Collected data entries:

- Opening Delimiter -

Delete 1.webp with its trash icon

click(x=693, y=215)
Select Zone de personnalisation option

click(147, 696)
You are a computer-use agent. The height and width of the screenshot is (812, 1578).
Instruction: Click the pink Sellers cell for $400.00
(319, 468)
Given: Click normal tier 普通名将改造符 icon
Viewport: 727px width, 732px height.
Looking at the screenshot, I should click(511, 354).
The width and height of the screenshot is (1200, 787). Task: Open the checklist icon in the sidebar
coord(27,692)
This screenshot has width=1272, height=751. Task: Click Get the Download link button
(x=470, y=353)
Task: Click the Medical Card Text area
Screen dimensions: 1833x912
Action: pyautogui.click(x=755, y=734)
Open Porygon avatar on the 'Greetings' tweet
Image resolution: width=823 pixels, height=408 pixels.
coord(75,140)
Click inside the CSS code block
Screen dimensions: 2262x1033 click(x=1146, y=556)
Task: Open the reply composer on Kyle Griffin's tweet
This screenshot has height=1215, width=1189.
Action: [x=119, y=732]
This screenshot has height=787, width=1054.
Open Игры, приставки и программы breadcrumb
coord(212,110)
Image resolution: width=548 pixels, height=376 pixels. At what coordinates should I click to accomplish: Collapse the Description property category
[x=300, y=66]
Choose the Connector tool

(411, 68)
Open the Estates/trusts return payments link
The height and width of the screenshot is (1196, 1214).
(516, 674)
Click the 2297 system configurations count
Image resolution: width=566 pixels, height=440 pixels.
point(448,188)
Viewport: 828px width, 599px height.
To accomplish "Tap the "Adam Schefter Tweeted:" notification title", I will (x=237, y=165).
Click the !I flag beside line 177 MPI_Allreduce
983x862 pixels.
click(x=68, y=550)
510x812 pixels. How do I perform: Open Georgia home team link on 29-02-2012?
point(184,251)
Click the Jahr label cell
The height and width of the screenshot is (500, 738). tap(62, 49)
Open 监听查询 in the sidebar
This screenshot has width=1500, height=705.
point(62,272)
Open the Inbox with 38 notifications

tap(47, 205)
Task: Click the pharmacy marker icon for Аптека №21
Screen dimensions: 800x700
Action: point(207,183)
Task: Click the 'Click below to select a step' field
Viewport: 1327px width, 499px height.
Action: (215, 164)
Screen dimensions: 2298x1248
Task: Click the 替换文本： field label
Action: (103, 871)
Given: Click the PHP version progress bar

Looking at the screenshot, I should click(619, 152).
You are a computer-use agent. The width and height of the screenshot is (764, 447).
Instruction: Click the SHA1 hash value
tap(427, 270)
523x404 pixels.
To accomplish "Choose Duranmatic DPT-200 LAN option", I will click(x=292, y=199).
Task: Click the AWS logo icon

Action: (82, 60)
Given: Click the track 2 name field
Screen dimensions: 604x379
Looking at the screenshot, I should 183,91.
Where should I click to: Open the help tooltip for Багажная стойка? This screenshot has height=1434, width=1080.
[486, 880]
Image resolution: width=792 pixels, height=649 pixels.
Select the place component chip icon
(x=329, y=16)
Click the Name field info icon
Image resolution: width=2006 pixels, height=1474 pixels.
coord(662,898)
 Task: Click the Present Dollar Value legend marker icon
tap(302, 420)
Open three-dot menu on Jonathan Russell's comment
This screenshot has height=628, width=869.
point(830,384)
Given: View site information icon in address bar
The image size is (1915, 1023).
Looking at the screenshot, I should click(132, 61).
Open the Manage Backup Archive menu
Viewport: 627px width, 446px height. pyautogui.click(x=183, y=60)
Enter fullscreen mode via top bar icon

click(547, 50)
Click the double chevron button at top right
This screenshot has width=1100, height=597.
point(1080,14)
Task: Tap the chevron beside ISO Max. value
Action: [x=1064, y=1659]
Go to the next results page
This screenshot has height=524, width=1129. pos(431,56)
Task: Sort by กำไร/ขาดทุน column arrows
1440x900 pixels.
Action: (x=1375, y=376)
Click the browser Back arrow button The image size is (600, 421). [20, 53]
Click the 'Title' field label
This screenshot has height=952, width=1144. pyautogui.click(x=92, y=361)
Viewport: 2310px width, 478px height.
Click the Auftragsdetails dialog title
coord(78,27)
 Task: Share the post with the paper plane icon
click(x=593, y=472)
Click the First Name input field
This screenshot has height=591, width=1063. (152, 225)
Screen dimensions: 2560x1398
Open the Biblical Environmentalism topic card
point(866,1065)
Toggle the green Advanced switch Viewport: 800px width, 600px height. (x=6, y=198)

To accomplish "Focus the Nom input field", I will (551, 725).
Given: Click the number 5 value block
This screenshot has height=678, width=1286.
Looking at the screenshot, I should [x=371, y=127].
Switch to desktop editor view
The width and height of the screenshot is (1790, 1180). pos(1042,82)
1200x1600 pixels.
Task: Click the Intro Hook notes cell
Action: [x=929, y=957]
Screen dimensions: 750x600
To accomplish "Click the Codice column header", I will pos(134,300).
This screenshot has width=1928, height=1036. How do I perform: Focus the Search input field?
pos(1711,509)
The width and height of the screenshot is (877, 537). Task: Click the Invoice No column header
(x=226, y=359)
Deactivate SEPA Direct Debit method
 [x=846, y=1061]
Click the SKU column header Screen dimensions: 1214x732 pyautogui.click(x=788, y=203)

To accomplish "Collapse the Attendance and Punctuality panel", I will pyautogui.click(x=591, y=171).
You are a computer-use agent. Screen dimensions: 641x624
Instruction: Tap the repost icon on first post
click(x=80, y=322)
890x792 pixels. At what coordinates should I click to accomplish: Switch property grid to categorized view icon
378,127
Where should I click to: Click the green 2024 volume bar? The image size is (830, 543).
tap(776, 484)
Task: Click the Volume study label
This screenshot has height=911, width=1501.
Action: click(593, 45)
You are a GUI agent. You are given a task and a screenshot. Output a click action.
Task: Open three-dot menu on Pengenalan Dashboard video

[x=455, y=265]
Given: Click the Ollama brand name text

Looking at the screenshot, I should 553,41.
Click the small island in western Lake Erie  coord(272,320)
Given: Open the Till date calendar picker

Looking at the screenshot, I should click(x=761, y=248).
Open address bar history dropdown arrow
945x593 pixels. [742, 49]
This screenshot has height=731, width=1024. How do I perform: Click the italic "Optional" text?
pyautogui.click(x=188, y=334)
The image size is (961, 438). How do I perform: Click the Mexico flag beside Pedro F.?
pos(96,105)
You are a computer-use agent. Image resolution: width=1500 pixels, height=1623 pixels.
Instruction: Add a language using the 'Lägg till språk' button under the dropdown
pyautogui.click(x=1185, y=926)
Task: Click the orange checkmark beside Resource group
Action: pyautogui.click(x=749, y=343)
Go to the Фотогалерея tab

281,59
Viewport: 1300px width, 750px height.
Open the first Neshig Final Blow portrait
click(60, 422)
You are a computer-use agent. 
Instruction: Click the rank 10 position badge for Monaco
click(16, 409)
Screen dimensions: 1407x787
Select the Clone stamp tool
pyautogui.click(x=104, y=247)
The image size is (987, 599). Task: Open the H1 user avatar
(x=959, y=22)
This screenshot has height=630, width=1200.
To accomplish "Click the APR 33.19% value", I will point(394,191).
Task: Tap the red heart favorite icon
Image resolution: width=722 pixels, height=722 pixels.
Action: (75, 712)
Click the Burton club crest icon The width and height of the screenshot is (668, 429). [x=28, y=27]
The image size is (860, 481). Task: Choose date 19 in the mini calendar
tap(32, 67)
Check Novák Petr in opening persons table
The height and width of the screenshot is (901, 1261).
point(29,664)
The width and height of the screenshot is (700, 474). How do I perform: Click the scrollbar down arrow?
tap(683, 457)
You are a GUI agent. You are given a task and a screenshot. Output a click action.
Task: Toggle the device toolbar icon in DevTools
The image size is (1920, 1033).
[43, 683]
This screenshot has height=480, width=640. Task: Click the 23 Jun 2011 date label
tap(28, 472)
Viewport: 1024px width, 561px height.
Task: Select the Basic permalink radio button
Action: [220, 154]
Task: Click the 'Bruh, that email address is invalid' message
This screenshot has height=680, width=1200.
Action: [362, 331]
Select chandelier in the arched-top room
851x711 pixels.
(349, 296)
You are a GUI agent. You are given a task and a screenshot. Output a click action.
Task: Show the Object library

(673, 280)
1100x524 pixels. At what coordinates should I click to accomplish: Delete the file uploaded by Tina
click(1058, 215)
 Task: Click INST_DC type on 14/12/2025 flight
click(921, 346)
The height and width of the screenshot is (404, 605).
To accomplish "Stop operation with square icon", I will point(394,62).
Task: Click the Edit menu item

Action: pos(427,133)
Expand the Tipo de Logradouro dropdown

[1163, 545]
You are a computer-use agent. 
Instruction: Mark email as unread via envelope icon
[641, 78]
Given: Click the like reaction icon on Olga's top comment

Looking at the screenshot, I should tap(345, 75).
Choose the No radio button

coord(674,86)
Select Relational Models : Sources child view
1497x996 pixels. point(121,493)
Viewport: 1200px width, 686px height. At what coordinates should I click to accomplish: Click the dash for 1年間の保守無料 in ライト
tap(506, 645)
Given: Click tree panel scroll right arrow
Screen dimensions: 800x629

- Closing Delimiter -

- **WHAT NEEDS TO BE DONE**
Would you copy every line of the entries in which "Toggle" appears?

- **RESPONSE TO THIS EXERCISE**
Toggle the green Advanced switch Viewport: 800px width, 600px height. (x=6, y=198)
Task: Toggle the device toolbar icon in DevTools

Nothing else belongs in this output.